Review of AO calibrations, or how to best educate your AO system

If the Real-Time Computer is the heart of an AO system, the Wavefront Sensor (WFS) its eyes, the Deformable Mirror (DM) its hands and the control strategy its nervous system, the sum of all those parts is made into a harmonious entity thanks to calibrations. This paper does not have the ambition to provide an overview of all the currently existing calibration strategies, but rather to focus on a few challenging problems and their recent evolution in the era of adaptive telescopes, mostly based on the experience of ESO's Adaptive Optics Instruments in general and the AO Facility in particular. Single most important calibration in post-focal AO system, the recording of the Interaction Matrix (IM) between WFS and DM has since long evolved to use fast modulation techniques, has shown to be feasible on-sky and is now almost free from measurements thanks to its pseudo-synthetic generation, quasi-mandatory solution in an adaptive telescope. Pseudo- because it requires an unprecedented knowledge of the components' characteristics, especially the WFS, DM and the optical registration between the two.
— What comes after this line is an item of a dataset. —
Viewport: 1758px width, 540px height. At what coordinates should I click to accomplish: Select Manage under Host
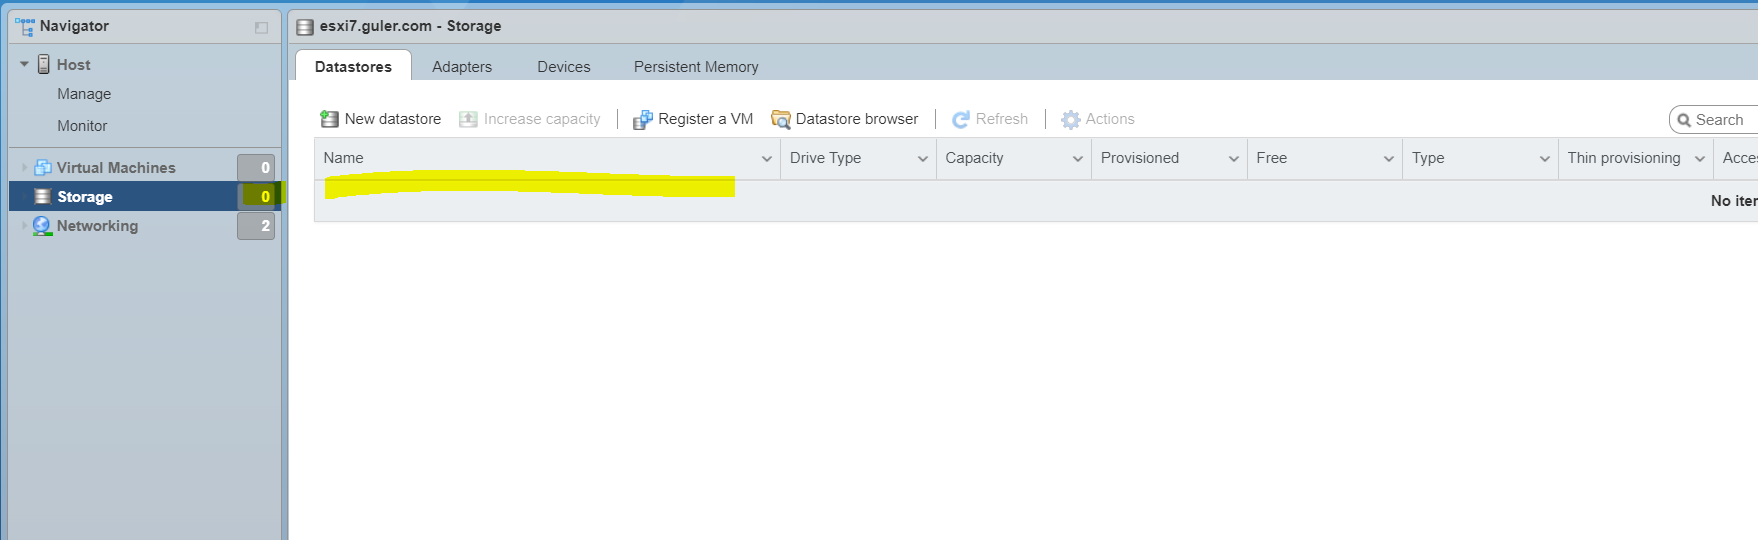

Bigger telescopes and the use of Laser Guide Stars (LGS) also mean that the properties of the system will change in time and thus need to be constantly updated thanks to online diagnosis tools for spot size measurement, atmosphere monitoring, Wavefront Sensing and control optimization. New loops come into play like the one to minimize LGS Jitter and the one taking over the telescope active optics by means of offloading the DM low orders, and they all require calibration. More calibration means more time and one has to carefully balance the calibrations that require precious telescope night time, day time or for the best, no telescope time at all. Their importance sometimes underestimated, calibrations have repeatedly shown to be a vital part in the optimum functioning of present and future AO systems.